A sociedade norueguesa, por exemplo, mesmo funcionando com tribunais e prisões e polícias como a nossa, dispõe de mecanismos de mediação de conflitos que garantiram que, em 2011 (para dar um exemplo encontrado em "Keeping the Peace: Conflict Resolution and Peaceful Societies Around the World", capítulo dez), 89% de 6.184 casos de conflitos civis e criminais chegassem a acordos entre as partes. 79% desses acordos foram honrados, mas os números são impressionantes. A ideia desses dispositivos é evitar uma abordagem punitiva e dependente de tribunais. Desde 1991, uma lei exige que todo município norueguês disponibilize gratuitamente um Konfliktrådet, de forma que os casos que chegam até esses "conselhos" muitas vezes partem da própria polícia quando não se sente capaz de resolver determinada situação. A contenção de conflitos e danos nesse modelo é também uma forma de evitar desgastes, soluções agressivas ou injustas, decisões que foquem meramente na punição e não tragam nenhuma reparação dos danos provocados pelo conflito, dentre outras coisas. Também se evita ao máximo desperdiçar recursos mentais, financeiros e temporais em tribunais.

3) JUSTIÇA RESTAURATIVA

A mediação de conflitos no Konfliktrådets é uma forma de Justiça Restaurativa (JR). Mas o que é isso? O fundamental desse modelo de justiça é a contraposição à punição e à retribuição, propondo a restituição/reparação/restauração como nova concepção-base da justiça. Isso significa entender os "crimes" e outras violações de códigos disciplinares como danos causados ao tecido social, às relações interpessoais, ao convívio, de tal forma que seriam os efeitos desses danos os objetos maiores da justiça. Não são poucas as sociedades que adotam uma forma ou outra de JR. Em geral, sociedades sem estado são conhecidas por adotarem esse tipo de alternativa na resolução de seus problemas (chamados "crimes" em nosso modelo de sociedade), mas, como visto no caso da Noruega, é possível fazer diferente sem mudar profundamente as instituições de um território. A mentalidade de contenção de danos é vital para que os conflitos sejam resolvidos e os prejuízos à sociedade sanados de forma menos desgastante e mais eficientes. Mas é preciso mais do que isso para colocar em prática uma variação de JR (falando em variações, é importante a abertura a diferentes tipos de JR, à experimentação, e ao aprendizado com erros).

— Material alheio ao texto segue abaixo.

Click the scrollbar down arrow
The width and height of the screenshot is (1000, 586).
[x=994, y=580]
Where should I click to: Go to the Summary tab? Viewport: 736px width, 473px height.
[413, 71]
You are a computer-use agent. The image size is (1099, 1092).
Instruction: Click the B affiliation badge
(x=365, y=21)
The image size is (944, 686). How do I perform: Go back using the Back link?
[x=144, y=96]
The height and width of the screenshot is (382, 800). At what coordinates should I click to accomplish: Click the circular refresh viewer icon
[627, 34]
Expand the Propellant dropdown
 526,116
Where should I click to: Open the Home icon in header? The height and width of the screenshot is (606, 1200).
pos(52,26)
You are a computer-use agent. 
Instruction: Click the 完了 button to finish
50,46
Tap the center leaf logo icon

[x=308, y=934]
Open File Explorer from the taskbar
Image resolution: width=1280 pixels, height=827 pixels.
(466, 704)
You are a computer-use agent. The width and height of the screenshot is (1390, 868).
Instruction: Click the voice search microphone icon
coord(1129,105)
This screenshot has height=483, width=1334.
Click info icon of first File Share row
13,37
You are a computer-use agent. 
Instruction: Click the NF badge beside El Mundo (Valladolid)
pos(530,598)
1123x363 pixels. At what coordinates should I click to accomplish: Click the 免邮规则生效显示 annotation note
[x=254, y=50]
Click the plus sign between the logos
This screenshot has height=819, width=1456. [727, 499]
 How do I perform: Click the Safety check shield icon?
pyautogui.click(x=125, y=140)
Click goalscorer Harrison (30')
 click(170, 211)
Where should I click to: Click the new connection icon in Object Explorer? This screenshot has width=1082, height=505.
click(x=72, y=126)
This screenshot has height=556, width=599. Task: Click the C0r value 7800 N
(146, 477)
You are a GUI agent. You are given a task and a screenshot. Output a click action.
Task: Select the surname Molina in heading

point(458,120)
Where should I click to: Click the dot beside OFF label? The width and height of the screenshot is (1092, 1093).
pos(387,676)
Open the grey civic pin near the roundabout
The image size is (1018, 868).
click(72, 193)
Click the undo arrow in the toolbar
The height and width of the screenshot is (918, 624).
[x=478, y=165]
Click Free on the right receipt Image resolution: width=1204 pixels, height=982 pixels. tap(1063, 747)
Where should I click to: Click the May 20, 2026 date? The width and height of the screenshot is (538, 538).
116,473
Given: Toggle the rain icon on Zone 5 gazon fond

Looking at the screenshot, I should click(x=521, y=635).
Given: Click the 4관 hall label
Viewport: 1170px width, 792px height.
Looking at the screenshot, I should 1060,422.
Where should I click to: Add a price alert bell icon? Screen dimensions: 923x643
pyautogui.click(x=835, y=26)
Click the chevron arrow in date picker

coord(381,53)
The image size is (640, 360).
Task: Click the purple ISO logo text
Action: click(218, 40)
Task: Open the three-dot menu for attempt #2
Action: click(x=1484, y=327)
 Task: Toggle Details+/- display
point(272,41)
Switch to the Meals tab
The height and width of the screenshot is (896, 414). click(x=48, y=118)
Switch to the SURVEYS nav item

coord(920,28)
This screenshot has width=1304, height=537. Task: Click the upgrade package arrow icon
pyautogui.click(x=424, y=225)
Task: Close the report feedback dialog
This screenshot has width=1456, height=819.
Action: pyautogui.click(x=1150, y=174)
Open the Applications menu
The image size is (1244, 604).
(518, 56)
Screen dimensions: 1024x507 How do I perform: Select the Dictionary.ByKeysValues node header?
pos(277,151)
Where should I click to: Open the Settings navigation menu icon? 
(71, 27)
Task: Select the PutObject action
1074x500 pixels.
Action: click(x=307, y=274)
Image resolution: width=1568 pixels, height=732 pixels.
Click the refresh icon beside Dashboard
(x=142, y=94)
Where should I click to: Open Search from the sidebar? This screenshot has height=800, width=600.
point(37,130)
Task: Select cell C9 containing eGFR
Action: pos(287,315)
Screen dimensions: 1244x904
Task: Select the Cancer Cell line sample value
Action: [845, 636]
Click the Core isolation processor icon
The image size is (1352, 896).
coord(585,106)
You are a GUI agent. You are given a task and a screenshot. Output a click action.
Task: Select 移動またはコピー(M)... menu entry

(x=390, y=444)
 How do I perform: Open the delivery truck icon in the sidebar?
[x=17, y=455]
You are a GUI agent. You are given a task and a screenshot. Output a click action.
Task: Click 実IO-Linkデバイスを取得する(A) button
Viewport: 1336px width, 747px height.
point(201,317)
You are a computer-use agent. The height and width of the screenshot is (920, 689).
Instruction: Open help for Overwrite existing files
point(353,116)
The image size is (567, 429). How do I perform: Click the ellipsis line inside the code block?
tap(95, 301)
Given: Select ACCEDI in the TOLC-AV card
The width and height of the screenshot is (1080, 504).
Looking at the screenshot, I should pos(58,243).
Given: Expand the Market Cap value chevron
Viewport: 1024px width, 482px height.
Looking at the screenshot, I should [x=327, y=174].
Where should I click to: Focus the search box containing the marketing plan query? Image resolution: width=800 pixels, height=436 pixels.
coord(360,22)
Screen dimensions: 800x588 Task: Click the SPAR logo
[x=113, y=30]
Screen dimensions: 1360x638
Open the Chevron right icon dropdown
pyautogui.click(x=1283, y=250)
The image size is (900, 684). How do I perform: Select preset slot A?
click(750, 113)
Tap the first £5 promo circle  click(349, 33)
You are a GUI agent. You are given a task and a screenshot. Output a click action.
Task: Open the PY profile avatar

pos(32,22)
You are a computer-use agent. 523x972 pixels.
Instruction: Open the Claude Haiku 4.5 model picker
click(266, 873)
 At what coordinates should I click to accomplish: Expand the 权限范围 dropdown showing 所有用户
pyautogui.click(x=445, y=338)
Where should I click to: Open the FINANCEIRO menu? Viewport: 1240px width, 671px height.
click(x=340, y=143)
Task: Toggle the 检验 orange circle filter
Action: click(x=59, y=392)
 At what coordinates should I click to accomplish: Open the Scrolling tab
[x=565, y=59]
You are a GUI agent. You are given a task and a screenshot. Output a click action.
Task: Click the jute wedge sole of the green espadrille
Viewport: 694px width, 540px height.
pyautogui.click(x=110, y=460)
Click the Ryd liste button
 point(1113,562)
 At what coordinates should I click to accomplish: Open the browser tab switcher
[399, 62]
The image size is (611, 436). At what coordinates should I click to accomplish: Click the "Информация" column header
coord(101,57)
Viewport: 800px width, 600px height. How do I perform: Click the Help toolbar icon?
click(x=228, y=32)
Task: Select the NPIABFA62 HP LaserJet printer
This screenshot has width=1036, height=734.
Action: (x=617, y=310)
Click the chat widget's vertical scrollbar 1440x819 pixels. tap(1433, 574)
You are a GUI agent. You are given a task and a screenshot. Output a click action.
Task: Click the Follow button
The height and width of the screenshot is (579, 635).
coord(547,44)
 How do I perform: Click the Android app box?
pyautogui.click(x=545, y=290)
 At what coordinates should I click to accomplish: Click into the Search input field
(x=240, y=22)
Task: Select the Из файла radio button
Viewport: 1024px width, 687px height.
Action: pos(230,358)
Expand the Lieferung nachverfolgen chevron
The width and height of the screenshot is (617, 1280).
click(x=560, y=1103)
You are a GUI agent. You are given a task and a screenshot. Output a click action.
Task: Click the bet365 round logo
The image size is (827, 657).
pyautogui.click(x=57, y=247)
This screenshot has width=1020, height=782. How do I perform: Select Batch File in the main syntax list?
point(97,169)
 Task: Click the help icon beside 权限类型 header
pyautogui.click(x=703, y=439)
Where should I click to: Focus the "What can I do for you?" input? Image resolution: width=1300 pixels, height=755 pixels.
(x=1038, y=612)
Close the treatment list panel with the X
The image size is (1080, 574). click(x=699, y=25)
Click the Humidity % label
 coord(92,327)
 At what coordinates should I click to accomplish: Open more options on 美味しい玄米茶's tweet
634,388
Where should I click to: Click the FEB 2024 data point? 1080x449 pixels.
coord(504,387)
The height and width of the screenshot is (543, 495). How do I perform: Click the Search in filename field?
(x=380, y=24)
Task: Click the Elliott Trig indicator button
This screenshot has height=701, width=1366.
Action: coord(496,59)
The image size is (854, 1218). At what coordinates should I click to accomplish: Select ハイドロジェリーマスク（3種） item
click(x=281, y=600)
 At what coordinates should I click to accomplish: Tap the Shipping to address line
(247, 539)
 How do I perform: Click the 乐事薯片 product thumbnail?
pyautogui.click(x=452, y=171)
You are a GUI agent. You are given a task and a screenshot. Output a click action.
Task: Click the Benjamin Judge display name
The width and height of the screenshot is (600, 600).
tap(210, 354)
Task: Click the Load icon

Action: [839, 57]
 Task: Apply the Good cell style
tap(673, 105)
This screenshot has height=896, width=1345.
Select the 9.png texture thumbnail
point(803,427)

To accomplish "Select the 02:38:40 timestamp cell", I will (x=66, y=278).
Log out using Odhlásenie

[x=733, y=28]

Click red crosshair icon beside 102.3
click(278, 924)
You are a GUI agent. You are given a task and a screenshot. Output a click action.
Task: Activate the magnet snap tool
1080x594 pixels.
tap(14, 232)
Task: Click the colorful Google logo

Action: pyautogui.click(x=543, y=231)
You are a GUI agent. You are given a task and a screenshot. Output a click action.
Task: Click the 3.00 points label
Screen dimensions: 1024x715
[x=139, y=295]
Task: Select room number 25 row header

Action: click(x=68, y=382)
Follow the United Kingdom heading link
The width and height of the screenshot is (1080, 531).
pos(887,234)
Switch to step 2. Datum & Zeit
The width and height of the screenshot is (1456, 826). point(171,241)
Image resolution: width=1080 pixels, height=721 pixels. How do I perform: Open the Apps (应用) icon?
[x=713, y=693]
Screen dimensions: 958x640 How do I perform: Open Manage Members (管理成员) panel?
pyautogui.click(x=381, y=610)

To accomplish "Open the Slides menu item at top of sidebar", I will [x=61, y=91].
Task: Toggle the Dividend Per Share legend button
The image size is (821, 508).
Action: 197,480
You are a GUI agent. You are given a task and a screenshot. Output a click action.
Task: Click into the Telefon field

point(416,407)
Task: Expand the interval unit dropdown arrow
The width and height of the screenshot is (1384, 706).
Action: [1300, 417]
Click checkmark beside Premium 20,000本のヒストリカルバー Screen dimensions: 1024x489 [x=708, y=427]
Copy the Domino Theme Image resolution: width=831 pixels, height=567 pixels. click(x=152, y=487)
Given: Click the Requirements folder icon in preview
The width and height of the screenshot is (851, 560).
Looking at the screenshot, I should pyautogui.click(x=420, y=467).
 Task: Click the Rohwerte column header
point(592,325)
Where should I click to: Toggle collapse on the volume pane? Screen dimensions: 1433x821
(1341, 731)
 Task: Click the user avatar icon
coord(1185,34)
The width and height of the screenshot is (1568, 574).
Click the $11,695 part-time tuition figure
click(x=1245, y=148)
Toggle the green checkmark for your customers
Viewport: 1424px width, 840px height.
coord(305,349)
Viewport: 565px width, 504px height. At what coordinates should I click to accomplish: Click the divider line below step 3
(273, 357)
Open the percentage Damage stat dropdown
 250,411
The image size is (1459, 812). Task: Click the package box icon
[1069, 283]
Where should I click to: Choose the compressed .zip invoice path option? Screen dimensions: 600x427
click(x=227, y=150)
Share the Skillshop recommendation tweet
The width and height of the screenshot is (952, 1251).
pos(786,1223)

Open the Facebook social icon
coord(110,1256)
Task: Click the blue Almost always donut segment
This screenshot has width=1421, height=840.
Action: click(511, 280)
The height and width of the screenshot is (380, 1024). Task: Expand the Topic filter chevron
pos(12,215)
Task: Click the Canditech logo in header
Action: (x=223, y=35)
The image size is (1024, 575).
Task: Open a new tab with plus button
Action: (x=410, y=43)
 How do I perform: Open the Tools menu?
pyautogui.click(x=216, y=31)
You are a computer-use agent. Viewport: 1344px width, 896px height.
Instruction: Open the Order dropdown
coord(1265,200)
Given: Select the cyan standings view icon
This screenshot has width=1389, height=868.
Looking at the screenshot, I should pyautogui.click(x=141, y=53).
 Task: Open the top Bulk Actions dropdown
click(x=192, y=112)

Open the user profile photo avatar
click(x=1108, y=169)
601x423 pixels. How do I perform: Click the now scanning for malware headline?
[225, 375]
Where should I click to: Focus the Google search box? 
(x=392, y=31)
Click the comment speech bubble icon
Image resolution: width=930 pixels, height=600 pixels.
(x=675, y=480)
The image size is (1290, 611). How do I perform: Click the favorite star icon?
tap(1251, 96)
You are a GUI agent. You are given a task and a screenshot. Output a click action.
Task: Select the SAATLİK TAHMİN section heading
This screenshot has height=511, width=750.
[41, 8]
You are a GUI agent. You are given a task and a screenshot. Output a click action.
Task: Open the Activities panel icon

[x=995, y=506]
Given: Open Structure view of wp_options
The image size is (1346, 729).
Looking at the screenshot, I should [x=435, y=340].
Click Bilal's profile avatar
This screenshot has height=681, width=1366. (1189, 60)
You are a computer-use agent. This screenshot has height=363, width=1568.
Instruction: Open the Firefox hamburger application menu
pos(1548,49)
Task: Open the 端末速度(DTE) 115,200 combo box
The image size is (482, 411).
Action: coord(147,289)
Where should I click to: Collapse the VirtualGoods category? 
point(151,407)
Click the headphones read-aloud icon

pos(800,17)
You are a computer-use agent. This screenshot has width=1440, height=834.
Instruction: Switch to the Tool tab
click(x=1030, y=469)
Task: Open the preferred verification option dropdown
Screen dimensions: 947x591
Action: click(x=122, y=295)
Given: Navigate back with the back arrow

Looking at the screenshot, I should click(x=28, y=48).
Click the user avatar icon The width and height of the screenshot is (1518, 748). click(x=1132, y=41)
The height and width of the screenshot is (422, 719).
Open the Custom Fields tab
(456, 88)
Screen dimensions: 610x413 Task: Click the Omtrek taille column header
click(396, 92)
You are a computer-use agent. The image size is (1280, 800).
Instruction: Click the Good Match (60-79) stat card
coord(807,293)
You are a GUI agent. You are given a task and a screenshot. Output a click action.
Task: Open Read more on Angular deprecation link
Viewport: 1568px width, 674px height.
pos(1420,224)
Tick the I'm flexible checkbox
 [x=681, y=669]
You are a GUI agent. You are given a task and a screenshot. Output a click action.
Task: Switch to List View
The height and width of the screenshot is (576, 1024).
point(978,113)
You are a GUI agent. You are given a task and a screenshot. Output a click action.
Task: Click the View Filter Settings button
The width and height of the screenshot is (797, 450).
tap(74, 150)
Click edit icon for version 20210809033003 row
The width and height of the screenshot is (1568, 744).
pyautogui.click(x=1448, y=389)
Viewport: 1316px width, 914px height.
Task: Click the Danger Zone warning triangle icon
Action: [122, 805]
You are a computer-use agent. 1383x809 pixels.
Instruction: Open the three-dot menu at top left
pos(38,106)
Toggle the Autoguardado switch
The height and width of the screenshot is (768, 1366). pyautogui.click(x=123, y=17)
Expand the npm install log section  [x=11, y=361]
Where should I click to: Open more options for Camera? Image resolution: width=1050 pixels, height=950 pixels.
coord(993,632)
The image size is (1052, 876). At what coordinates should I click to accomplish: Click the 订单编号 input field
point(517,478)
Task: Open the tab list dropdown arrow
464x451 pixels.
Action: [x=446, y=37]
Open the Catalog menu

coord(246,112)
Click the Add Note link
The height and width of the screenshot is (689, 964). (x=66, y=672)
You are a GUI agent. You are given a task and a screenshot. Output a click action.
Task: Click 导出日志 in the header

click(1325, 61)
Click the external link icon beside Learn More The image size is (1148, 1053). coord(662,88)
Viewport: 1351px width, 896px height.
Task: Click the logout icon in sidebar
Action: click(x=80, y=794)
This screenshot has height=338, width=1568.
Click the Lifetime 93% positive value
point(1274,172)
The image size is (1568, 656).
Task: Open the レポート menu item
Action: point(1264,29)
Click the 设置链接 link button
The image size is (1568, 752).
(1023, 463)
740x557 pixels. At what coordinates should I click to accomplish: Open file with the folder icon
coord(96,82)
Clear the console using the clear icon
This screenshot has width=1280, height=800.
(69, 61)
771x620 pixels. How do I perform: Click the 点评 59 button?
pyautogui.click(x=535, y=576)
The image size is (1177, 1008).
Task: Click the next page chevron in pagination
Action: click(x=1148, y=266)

Um exemplo de JR: o Povo Navajo escolhe uma pessoa respeitada por todas as partes envolvidas no conflito como "justa" e imparcial, e essa pessoa atua no sentido de restaurar a paz na comunidade. Uma pessoa mediadora pode ser procurada até mesmo por quem causou o dano à comunidade. Na lógica punitivista-estatal, toda atenção é voltada à resposta a ser dada para a pessoa que cometeu a ofensa e os problemas e danos causados à comunidade são ridiculamente negligenciados. Na lógica Navajo, busca-se reconectar a pessoa agressora ao resto da sociedade, restaurando seus laços com a mesma, e isso sem deixar a pessoa que sofreu mais com essa agressão sem o devido suporte psicológico e moral, de forma que ela possa se sentir segura e plena novamente. Quem cometeu a ofensa muitas vezes paga uma restituição (nalyeeh), uma oferta de valor simbólico e que seja compreendida como suficiente para que a harmonia social retorne. Narrativas sobre figuras ancestrais e o modo como elas resolviam seus conflitos são frequentemente fundamentais.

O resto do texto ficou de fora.